Required work:
Reply with every entry, repeated exactly as given.

Provided material:
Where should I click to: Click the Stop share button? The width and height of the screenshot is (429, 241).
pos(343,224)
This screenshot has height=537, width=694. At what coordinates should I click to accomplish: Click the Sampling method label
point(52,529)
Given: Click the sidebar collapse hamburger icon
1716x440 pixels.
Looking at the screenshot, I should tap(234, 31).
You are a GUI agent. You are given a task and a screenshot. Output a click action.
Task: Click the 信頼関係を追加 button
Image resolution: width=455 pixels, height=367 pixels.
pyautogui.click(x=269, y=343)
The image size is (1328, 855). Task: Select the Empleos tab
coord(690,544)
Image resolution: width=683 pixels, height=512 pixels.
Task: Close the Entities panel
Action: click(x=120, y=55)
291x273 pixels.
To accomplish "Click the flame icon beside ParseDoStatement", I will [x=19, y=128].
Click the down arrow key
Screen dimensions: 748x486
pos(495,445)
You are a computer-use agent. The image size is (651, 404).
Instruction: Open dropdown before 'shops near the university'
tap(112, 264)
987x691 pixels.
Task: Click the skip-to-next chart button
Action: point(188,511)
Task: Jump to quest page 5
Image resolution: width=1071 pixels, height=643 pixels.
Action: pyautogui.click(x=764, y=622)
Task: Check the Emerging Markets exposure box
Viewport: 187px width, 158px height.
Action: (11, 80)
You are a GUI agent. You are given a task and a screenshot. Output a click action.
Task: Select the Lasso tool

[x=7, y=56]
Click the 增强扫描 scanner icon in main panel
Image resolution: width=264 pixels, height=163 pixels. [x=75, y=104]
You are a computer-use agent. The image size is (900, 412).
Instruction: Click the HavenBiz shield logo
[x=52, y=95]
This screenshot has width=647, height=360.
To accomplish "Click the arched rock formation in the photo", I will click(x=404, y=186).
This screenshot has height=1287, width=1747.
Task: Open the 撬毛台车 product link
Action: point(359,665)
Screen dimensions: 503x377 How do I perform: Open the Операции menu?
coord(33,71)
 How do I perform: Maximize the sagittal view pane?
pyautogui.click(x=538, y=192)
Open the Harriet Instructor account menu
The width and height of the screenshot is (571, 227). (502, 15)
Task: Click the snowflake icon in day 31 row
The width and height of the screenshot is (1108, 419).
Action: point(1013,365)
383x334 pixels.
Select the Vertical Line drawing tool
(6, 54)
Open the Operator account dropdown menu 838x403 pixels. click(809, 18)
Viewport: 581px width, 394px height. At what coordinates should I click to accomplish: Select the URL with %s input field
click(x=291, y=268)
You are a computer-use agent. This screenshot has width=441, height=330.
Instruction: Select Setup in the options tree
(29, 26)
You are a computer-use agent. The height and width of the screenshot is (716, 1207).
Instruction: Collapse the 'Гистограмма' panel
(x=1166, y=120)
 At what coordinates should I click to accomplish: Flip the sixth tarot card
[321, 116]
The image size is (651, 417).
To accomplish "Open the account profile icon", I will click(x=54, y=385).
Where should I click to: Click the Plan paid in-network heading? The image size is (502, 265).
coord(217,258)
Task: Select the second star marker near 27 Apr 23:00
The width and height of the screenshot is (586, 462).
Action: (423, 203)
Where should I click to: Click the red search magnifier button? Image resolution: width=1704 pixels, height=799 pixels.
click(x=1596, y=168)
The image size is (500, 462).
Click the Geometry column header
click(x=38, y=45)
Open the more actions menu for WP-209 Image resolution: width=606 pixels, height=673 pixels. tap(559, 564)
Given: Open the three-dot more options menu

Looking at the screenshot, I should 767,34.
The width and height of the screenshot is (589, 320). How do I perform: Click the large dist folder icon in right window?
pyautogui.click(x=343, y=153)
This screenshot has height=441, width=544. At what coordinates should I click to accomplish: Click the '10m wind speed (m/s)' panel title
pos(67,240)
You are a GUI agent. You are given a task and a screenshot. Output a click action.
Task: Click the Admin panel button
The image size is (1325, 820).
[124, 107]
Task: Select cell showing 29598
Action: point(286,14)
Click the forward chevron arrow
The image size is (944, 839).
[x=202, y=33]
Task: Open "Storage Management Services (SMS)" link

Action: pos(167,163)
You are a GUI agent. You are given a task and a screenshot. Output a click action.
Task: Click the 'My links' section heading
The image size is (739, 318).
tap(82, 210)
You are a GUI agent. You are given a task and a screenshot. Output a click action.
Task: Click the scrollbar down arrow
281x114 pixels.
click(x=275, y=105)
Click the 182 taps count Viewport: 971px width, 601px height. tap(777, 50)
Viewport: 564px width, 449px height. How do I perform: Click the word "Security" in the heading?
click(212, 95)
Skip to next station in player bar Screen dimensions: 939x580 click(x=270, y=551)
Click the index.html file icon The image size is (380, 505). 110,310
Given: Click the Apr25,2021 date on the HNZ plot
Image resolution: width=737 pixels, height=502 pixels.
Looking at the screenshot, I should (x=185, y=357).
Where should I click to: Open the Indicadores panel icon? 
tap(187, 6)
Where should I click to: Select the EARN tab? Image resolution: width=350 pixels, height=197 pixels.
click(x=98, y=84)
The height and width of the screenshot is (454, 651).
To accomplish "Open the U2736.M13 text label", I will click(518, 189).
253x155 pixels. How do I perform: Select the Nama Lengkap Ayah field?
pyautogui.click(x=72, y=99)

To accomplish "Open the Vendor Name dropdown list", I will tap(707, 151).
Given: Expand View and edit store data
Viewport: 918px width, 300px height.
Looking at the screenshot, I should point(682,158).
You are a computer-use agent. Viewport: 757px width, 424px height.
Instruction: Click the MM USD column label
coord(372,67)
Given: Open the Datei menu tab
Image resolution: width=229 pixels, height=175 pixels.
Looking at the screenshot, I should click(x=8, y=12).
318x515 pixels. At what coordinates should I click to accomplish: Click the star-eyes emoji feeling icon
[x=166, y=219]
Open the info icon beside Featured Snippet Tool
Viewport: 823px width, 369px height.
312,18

Exercise solution:
Where should I click to: Click the Stop share button? The width and height of the screenshot is (429, 241).
pos(343,224)
This screenshot has height=537, width=694. At what coordinates should I click to accomplish: Click the Sampling method label
point(52,529)
Given: Click the sidebar collapse hamburger icon
1716x440 pixels.
Looking at the screenshot, I should tap(234, 31).
You are a GUI agent. You are given a task and a screenshot. Output a click action.
Task: Click the 信頼関係を追加 button
Image resolution: width=455 pixels, height=367 pixels.
pyautogui.click(x=269, y=343)
The image size is (1328, 855). Task: Select the Empleos tab
coord(690,544)
Image resolution: width=683 pixels, height=512 pixels.
Task: Close the Entities panel
Action: click(x=120, y=55)
291x273 pixels.
To accomplish "Click the flame icon beside ParseDoStatement", I will [x=19, y=128].
Click the down arrow key
Screen dimensions: 748x486
pos(495,445)
You are a computer-use agent. The image size is (651, 404).
Instruction: Open dropdown before 'shops near the university'
tap(112, 264)
987x691 pixels.
Task: Click the skip-to-next chart button
Action: point(188,511)
Task: Jump to quest page 5
Image resolution: width=1071 pixels, height=643 pixels.
Action: pyautogui.click(x=764, y=622)
Task: Check the Emerging Markets exposure box
Viewport: 187px width, 158px height.
Action: (11, 80)
You are a GUI agent. You are given a task and a screenshot. Output a click action.
Task: Select the Lasso tool

[x=7, y=56]
Click the 增强扫描 scanner icon in main panel
Image resolution: width=264 pixels, height=163 pixels. [x=75, y=104]
You are a computer-use agent. The image size is (900, 412).
Instruction: Click the HavenBiz shield logo
[x=52, y=95]
This screenshot has width=647, height=360.
To accomplish "Click the arched rock formation in the photo", I will click(x=404, y=186).
This screenshot has height=1287, width=1747.
Task: Open the 撬毛台车 product link
Action: point(359,665)
Screen dimensions: 503x377 How do I perform: Open the Операции menu?
coord(33,71)
 How do I perform: Maximize the sagittal view pane?
pyautogui.click(x=538, y=192)
Open the Harriet Instructor account menu
The width and height of the screenshot is (571, 227). (502, 15)
Task: Click the snowflake icon in day 31 row
The width and height of the screenshot is (1108, 419).
Action: point(1013,365)
383x334 pixels.
Select the Vertical Line drawing tool
(6, 54)
Open the Operator account dropdown menu 838x403 pixels. click(809, 18)
Viewport: 581px width, 394px height. At what coordinates should I click to accomplish: Select the URL with %s input field
click(x=291, y=268)
You are a computer-use agent. This screenshot has width=441, height=330.
Instruction: Select Setup in the options tree
(29, 26)
You are a computer-use agent. The height and width of the screenshot is (716, 1207).
Instruction: Collapse the 'Гистограмма' panel
(x=1166, y=120)
 At what coordinates should I click to accomplish: Flip the sixth tarot card
[321, 116]
The image size is (651, 417).
To accomplish "Open the account profile icon", I will click(x=54, y=385).
Where should I click to: Click the Plan paid in-network heading? The image size is (502, 265).
coord(217,258)
Task: Select the second star marker near 27 Apr 23:00
The width and height of the screenshot is (586, 462).
Action: (423, 203)
Where should I click to: Click the red search magnifier button? Image resolution: width=1704 pixels, height=799 pixels.
click(x=1596, y=168)
The image size is (500, 462).
Click the Geometry column header
click(x=38, y=45)
Open the more actions menu for WP-209 Image resolution: width=606 pixels, height=673 pixels. tap(559, 564)
Given: Open the three-dot more options menu

Looking at the screenshot, I should 767,34.
The width and height of the screenshot is (589, 320). How do I perform: Click the large dist folder icon in right window?
pyautogui.click(x=343, y=153)
This screenshot has height=441, width=544. At what coordinates should I click to accomplish: Click the '10m wind speed (m/s)' panel title
pos(67,240)
You are a GUI agent. You are given a task and a screenshot. Output a click action.
Task: Click the Admin panel button
The image size is (1325, 820).
[124, 107]
Task: Select cell showing 29598
Action: point(286,14)
Click the forward chevron arrow
The image size is (944, 839).
[x=202, y=33]
Task: Open "Storage Management Services (SMS)" link

Action: pos(167,163)
You are a GUI agent. You are given a task and a screenshot. Output a click action.
Task: Click the 'My links' section heading
The image size is (739, 318).
tap(82, 210)
You are a GUI agent. You are given a task and a screenshot. Output a click action.
Task: Click the scrollbar down arrow
281x114 pixels.
click(x=275, y=105)
Click the 182 taps count Viewport: 971px width, 601px height. tap(777, 50)
Viewport: 564px width, 449px height. How do I perform: Click the word "Security" in the heading?
click(212, 95)
Skip to next station in player bar Screen dimensions: 939x580 click(x=270, y=551)
Click the index.html file icon The image size is (380, 505). 110,310
Given: Click the Apr25,2021 date on the HNZ plot
Image resolution: width=737 pixels, height=502 pixels.
Looking at the screenshot, I should (x=185, y=357).
Where should I click to: Open the Indicadores panel icon? 
tap(187, 6)
Where should I click to: Select the EARN tab? Image resolution: width=350 pixels, height=197 pixels.
click(x=98, y=84)
The height and width of the screenshot is (454, 651).
To accomplish "Open the U2736.M13 text label", I will click(518, 189).
253x155 pixels. How do I perform: Select the Nama Lengkap Ayah field?
pyautogui.click(x=72, y=99)

To accomplish "Open the Vendor Name dropdown list", I will tap(707, 151).
Given: Expand View and edit store data
Viewport: 918px width, 300px height.
Looking at the screenshot, I should point(682,158).
You are a computer-use agent. Viewport: 757px width, 424px height.
Instruction: Click the MM USD column label
coord(372,67)
Given: Open the Datei menu tab
Image resolution: width=229 pixels, height=175 pixels.
Looking at the screenshot, I should click(x=8, y=12).
318x515 pixels. At what coordinates should I click to accomplish: Click the star-eyes emoji feeling icon
[x=166, y=219]
Open the info icon beside Featured Snippet Tool
Viewport: 823px width, 369px height.
312,18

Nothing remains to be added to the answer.